What is required: The line containing "900x460 pixels." and all lines following it in the listing below are to be reproduced exactly, with no other lines.

Exercise data:
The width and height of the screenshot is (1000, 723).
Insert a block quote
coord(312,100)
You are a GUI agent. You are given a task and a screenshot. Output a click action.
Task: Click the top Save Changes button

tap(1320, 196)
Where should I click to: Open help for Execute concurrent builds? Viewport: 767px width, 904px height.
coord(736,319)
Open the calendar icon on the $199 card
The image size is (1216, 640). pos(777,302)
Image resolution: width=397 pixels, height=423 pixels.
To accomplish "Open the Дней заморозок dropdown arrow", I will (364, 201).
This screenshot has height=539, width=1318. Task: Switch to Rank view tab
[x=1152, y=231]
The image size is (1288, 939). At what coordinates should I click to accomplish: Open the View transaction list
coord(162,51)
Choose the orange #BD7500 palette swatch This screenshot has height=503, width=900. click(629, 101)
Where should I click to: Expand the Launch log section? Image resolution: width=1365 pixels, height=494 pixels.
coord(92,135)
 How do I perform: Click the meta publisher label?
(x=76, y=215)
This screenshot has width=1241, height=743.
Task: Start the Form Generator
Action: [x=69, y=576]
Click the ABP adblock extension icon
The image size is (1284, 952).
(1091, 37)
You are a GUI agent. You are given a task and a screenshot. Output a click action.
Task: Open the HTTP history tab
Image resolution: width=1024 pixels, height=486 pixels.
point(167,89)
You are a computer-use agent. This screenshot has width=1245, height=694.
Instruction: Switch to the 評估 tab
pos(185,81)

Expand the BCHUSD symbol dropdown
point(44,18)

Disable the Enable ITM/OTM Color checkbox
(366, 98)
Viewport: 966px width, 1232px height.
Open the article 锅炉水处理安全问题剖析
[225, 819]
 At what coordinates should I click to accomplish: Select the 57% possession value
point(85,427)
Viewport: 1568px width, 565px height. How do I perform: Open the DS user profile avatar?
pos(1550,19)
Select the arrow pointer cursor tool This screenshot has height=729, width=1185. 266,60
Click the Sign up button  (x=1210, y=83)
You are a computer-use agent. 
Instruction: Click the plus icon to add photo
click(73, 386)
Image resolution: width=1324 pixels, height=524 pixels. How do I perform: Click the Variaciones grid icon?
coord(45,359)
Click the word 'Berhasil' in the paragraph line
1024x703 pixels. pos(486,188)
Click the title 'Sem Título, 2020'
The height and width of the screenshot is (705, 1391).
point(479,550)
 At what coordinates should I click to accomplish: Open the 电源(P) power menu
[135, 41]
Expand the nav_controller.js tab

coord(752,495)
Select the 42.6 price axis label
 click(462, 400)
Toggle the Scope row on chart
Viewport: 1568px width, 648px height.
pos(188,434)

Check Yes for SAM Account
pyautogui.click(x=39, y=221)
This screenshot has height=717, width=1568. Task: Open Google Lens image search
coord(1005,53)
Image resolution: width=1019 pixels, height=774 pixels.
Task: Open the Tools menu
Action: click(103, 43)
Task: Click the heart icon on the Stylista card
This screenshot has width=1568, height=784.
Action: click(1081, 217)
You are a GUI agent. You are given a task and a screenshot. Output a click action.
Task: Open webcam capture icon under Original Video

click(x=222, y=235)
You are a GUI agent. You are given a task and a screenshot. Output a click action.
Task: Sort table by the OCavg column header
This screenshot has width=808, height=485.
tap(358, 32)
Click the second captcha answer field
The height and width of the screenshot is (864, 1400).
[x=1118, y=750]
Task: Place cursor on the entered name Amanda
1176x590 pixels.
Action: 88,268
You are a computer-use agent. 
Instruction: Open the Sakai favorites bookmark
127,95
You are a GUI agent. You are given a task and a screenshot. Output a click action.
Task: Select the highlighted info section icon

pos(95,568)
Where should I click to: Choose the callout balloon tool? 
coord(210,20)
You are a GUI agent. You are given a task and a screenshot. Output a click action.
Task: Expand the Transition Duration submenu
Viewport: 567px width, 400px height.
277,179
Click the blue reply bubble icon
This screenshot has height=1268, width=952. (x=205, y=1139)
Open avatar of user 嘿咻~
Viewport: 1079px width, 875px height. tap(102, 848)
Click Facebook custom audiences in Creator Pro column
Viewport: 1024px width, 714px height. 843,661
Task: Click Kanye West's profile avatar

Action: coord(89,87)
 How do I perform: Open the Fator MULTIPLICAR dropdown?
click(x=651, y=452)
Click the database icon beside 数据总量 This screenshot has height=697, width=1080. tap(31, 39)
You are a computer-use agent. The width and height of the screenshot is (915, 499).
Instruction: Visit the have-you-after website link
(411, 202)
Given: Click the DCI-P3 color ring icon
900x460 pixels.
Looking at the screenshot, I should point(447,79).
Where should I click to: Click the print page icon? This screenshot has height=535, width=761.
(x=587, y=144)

Solution to the problem:
900x460 pixels.
Looking at the screenshot, I should point(447,79).
Where should I click to: Click the print page icon? This screenshot has height=535, width=761.
(x=587, y=144)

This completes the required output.